Traduci in inglese questa frase del testo sull'operazione «Robin Hood»: «È incredibile, nonché triste, notare come i calabresi siano lasciati da soli e abbandonati in momenti come questi.»

+++ BLOCCO DI TESTO

L’operazione “Robin Hood”, pur nel pieno rispetto del garantismo, sta tracciando una via, un percorso chiaro che va oltre le manette. Qui c’è anche giustizia sociale, ovvero tutto quello che avrebbe dovuto garantire una politica seria, nuova e di – appunto – restaurazione. Tutto quello, insomma, che millanta e promettono Mario Oliverio e il carrozzone governativo e filo governativo.
È incredibile, nonché triste, notare come i calabresi siano lasciati da soli e abbandonati in momenti come questi. Quando accadono avvenimenti di tale portata, specie se in piccoli paesi, a nessuno viene in mente di tutelare la paura legittima della gente comune. Anche con una sola parola.

++++++
+++ MATERIALE FORNITO

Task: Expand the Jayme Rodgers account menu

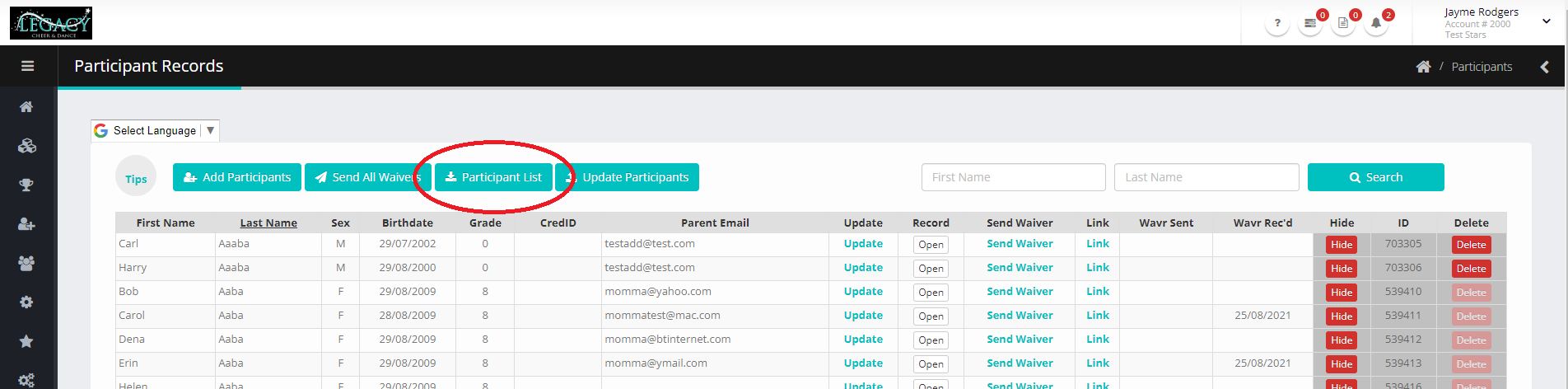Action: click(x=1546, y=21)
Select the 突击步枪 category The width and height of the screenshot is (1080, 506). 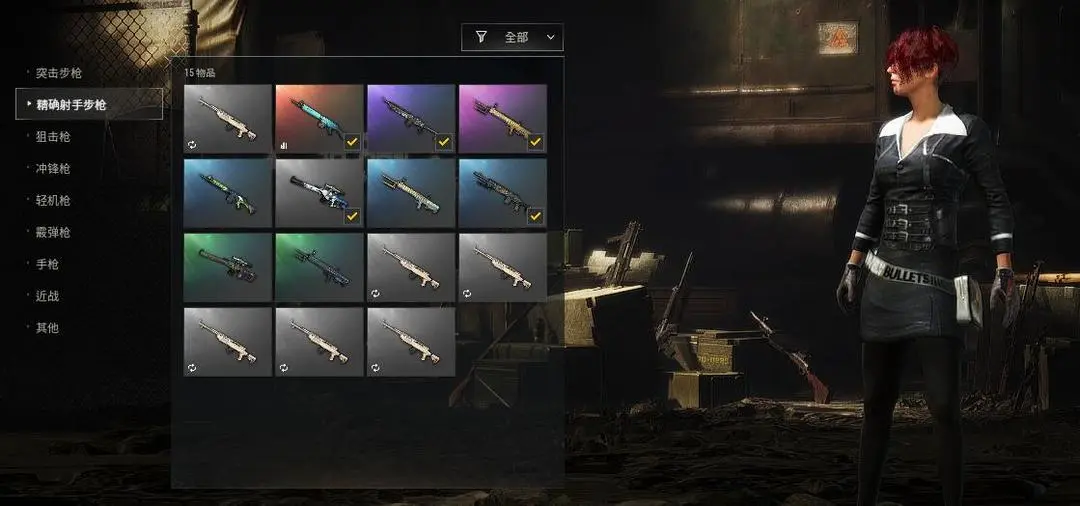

++++++

- **RISULTATO DELL'ESERCIZIO**
It is incredible, and sad as well, to see how the people of Calabria are left on their own and abandoned at times like these.